这题也是花了一天多的时间才解决QAQ，真是不容易啊，还是得好好理解，多动动脑筋嘞~

直接在com目录下找到mainactivity，发现TauriActivity，不太清楚Tauri 框架是啥

在swdd的指导下先学习一下理论知识

---

TauriActivity

TauriActivity 是 Tauri 框架为 Android 平台提供的桥接 Activity 类，Tauri 是一个跨平台应用开发框架（主要用 Rust 编写），允许使用 Web 技术（HTML/JS/CSS） 构建前端，同时通过 Rust 后端实现逻辑。

TauriActivity 的主要功能：

1. 提供一个 WebView 容器，加载应用前端（HTML/JS）。
2. 通过 JNI 调用 Rust 编译的共享库（libtauri.so）。
3. 提供文件选择、权限处理、JS ↔ Rust 通信接口。

---

Tauri 框架的静态资源提取方法:

先直接搜索关键词：index.html，交叉引用发现这里的包含文件名和文件位置的表

以下代码把文件内容dump出来

import ida_bytes

addr = 0x00000000000C9498  
size = 0xEB                

dump = ida_bytes.get_bytes(addr, size)

file_path = r"C:\Users\38489\Desktop\index_html.br"
with open(file_path, "wb") as f:
    f.write(dump)

print(f"[+] 提取完成，文件已保存到: {file_path} (大小 {len(dump)} bytes)")

由于我的idapython一直没法安装成功brotli，就先dump出来文件之后在本地解压缩

import brotli

compressed_file_path = r"C:\Users\38489\Desktop\index_html.br"
output_file_path = r"C:\Users\38489\Desktop\dumpp"

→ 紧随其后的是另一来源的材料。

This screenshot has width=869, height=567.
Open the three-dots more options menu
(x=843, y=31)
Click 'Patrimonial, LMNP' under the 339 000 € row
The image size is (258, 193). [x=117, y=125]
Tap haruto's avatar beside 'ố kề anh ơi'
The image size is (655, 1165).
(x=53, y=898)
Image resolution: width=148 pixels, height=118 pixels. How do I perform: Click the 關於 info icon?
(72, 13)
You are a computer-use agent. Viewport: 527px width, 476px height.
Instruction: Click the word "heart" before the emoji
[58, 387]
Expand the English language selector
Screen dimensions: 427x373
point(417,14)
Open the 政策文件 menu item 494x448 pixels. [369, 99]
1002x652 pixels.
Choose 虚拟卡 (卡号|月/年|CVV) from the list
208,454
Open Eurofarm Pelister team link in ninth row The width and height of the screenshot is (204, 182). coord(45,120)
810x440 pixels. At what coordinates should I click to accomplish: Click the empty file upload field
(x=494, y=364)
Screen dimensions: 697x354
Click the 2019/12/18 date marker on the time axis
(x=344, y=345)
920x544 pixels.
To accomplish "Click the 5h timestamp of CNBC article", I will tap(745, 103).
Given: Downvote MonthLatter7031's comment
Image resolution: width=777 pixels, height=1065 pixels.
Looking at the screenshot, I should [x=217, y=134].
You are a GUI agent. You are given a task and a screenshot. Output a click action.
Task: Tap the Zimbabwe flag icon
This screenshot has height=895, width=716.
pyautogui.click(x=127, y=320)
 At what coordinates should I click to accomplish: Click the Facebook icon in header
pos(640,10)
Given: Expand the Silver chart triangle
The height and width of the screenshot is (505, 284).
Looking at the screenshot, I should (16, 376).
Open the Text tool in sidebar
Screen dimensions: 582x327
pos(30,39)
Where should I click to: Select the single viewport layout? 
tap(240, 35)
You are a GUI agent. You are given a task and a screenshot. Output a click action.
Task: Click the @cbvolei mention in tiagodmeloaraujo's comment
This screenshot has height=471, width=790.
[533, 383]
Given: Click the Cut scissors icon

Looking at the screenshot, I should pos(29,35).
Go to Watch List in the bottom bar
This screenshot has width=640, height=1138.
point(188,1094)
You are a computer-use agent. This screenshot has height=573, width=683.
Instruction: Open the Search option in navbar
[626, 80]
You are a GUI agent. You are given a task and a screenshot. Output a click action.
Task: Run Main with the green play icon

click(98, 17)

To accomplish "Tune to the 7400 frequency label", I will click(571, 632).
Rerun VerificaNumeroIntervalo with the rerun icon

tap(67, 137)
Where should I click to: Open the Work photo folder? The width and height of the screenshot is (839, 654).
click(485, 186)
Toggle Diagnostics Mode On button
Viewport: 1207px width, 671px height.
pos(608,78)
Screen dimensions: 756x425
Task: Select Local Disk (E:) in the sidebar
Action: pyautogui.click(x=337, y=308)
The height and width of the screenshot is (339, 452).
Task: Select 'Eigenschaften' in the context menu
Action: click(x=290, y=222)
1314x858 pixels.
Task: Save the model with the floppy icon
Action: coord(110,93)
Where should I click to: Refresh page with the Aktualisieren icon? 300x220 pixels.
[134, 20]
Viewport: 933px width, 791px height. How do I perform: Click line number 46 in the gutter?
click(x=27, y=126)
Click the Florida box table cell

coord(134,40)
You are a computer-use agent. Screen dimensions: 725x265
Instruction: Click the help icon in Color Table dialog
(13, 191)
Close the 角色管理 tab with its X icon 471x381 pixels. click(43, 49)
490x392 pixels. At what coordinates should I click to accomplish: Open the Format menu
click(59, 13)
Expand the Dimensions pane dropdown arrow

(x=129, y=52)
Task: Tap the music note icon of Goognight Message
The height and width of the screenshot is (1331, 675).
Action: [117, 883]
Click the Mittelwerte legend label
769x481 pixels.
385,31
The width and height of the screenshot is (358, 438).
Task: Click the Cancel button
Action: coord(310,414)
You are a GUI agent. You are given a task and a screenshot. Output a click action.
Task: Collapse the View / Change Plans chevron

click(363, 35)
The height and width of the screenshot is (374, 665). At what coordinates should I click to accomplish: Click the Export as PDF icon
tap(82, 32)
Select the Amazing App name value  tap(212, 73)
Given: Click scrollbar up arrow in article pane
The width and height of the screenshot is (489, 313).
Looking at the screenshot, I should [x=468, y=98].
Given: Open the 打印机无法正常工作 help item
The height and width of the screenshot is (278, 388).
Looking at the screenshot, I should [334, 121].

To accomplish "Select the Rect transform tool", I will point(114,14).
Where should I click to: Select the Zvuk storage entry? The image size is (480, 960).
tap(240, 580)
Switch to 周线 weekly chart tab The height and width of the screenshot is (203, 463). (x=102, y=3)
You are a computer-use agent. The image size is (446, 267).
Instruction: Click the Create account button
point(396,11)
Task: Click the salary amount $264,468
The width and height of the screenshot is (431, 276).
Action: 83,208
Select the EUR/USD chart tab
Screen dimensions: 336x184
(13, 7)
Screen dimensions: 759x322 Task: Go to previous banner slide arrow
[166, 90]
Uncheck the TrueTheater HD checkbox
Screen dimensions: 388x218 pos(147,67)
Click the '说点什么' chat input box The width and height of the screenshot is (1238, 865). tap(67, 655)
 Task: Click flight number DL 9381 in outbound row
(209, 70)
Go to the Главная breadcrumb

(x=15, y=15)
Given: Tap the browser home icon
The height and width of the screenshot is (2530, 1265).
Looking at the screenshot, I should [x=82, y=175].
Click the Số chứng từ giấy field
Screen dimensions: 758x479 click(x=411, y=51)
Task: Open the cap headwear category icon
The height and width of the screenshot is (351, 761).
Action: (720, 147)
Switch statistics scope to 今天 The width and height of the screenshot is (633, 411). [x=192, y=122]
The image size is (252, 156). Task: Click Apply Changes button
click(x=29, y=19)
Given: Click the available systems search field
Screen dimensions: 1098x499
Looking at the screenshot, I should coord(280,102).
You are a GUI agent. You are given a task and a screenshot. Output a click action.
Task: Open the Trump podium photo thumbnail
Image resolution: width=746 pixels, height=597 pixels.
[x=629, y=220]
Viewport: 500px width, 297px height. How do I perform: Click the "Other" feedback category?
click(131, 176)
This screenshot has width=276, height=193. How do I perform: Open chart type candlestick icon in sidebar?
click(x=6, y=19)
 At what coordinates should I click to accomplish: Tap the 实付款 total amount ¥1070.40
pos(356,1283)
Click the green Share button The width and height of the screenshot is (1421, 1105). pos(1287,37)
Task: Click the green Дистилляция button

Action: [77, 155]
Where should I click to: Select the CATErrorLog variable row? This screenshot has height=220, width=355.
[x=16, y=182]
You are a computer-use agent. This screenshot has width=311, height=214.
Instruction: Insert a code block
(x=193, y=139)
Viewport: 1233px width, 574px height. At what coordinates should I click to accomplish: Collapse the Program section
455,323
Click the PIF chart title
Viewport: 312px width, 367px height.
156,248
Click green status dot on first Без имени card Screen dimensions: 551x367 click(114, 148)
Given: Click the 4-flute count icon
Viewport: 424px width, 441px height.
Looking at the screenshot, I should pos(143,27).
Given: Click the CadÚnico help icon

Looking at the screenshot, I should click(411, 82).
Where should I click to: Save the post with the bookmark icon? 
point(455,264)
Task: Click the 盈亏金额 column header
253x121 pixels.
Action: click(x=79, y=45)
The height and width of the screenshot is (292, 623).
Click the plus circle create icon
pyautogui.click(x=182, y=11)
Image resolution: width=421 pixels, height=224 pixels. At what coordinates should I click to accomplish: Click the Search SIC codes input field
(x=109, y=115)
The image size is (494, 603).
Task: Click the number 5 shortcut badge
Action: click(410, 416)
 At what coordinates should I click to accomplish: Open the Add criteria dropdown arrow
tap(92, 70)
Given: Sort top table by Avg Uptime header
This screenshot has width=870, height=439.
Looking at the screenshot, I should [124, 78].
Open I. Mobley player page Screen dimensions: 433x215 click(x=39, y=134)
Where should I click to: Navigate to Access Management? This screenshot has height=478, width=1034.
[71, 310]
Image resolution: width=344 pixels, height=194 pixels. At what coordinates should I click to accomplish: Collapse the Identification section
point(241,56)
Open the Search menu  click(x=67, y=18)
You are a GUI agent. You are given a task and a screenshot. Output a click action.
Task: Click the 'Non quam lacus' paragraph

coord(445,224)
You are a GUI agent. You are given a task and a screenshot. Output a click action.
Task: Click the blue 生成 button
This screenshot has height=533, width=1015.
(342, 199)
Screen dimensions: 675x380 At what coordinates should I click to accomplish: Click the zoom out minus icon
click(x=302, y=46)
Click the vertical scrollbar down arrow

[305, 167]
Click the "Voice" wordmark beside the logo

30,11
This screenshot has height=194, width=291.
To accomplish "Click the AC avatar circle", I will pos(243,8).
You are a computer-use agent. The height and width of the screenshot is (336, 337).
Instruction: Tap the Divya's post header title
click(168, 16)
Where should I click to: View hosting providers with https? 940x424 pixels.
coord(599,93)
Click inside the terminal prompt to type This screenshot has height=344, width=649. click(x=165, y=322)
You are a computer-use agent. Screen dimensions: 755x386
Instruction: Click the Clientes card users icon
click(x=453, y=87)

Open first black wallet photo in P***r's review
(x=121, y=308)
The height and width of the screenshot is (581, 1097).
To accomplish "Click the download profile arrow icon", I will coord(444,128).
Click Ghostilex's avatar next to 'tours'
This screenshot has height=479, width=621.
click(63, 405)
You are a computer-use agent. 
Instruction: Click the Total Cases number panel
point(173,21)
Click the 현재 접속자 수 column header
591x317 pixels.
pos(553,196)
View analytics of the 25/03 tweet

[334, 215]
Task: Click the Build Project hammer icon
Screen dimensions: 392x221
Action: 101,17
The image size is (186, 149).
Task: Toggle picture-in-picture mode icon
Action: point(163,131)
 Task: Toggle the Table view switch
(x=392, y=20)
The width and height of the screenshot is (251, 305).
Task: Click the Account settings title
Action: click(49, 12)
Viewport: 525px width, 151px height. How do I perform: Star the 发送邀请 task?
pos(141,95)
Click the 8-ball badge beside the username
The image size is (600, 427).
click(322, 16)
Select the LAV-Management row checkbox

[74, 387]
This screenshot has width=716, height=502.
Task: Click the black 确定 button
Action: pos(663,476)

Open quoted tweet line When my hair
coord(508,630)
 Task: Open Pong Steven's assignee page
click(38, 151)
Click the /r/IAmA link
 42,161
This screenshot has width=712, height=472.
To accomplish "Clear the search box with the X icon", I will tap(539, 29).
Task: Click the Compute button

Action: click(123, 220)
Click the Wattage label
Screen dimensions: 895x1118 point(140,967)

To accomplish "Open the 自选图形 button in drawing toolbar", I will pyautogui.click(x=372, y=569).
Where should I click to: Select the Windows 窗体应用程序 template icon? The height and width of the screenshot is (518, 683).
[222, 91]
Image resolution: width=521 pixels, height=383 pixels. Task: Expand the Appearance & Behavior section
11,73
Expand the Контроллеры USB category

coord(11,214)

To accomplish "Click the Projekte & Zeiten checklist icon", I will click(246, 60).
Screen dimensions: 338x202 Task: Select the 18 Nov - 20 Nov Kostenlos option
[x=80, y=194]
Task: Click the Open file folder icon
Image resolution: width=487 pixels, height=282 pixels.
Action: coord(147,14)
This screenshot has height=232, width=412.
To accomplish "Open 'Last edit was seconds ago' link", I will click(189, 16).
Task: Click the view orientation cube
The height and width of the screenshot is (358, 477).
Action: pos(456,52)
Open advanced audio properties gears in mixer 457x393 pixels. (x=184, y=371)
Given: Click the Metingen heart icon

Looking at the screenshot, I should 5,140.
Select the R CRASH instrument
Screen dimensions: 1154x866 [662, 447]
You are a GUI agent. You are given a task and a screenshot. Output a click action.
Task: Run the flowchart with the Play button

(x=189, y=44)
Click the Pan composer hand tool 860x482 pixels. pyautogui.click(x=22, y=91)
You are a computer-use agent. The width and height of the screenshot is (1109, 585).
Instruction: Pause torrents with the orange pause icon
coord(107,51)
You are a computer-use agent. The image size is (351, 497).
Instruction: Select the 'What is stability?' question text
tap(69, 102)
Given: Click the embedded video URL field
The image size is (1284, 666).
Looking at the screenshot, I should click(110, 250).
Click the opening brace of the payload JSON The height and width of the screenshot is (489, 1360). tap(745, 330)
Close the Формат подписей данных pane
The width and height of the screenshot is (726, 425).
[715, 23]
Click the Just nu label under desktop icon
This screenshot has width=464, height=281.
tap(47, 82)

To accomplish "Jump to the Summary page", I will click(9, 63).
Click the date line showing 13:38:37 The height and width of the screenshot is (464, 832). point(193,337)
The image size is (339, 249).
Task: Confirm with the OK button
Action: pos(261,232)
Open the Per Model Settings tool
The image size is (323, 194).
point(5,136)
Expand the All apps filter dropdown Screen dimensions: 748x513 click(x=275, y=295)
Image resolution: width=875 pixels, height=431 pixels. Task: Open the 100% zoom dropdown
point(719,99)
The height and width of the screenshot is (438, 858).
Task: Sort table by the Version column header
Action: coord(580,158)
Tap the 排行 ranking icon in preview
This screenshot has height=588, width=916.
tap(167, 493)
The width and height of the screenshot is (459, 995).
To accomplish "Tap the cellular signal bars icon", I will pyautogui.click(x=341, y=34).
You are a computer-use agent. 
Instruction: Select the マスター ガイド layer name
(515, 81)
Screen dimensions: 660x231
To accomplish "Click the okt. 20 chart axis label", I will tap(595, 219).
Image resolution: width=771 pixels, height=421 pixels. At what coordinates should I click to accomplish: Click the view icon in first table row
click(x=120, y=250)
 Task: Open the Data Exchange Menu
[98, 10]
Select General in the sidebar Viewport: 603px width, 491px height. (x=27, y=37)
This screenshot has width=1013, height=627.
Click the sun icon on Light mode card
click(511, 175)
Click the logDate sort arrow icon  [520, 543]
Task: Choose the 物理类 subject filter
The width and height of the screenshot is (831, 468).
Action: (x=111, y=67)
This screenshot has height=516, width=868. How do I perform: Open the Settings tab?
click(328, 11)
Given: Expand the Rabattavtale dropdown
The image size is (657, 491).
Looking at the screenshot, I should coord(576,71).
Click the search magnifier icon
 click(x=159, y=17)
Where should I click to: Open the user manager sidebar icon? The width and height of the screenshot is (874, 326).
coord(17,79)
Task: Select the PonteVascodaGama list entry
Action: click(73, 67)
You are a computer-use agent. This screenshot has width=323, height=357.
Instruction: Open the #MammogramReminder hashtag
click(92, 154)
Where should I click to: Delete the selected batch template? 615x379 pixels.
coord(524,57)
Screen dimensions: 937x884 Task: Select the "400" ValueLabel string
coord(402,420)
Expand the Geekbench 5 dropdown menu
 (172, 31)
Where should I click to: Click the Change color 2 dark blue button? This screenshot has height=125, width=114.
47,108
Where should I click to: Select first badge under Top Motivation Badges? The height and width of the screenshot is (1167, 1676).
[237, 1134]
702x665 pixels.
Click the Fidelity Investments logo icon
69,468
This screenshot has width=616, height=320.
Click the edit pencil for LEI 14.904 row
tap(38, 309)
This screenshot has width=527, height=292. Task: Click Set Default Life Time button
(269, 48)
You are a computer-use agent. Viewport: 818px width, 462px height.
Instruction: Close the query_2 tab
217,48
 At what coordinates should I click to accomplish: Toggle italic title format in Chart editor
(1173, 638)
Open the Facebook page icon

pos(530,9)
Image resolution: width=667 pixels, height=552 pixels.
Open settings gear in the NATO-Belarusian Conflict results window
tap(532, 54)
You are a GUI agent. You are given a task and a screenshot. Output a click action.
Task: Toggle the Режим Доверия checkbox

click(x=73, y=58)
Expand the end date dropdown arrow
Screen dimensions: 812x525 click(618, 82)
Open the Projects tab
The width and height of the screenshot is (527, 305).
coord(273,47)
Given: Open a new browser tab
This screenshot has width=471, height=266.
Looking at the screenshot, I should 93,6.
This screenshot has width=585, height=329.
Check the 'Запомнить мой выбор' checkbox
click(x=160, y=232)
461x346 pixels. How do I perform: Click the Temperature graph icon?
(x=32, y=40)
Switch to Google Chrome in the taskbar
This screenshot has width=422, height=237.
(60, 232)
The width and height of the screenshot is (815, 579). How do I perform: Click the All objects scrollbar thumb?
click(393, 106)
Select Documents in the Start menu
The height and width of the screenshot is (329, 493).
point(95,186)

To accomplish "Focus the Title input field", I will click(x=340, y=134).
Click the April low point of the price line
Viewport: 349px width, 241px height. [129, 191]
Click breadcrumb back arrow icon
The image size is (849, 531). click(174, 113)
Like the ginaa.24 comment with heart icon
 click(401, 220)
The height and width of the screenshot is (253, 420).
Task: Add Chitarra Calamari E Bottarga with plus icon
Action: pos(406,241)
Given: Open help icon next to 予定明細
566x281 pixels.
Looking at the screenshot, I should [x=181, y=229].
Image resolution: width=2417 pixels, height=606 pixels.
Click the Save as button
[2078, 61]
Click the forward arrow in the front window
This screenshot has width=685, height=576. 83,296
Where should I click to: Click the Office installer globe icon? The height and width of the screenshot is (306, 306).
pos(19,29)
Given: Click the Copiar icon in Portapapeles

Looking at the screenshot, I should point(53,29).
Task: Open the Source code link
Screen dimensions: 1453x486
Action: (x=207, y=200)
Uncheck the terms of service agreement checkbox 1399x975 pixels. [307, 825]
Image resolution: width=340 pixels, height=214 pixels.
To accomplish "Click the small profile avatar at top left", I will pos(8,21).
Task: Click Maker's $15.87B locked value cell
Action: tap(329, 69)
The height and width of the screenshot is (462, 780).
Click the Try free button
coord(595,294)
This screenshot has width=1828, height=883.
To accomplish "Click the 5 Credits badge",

with open(compressed_file_path, "rb") as f:
    content = f.read()

print(f"Compressed file size: {len(content)} bytes")

def try_decompress(data):
    try:
        return brotli.decompress(data)
    except brotli.error:
        return None

decompressed = None
for i in range(len(content), 0, -1):
    decompressed = try_decompress(content[:i])
    if decompressed is not None:
        break

if decompressed is not None:
    with open(output_file_path, "wb") as f:
        f.write(decompressed)
    print(f"Decompressed content written to {output_file_path}")
else:
    print("Failed to decompress the content.")

然后就可以读取html文件内容啦

---

这题的解题wp：

解包apk文件之后看看有啥内容

打开assets想要找到.js文件或者.html文件，但是只有prof文件，说明前端资源被打包或者压缩了，结合tauri框架，前端文件可能被打包进rust后端可执行文件里了

ida反编译so文件

依照上面写的静态资源提取方法，解压缩index.html内容

index内容

加载核心 JS，index-BsFf5qny.js 是打包后的 入口 JS 文件。负责启动 Vue 应用、挂载到 #app，以及通过 Tauri 的 API 调用 Rust 后端。

<script type="module" crossorigin src="/assets/index-BsFf5qny.js"></script>

和上述过程一样，继续搜索关键词，找到这个js文件，dump出来后解压

import ida_bytes
import idc
import os

OUT_DIR = r"C:\Users\38489\Desktop"
RES_NAME = "index-BsFf5qny.js.br"  

data_ea = idc.get_name_ea_simple("unk_C356F")
if data_ea == idc.BADADDR:
    raise RuntimeError("找不到符号 unk_C356F，请确认名字一致。")

comp_size = 0x5D50

print(f"[+] Dumping resource from 0x{data_ea:X}, size 0x{comp_size:X} ({comp_size} bytes)")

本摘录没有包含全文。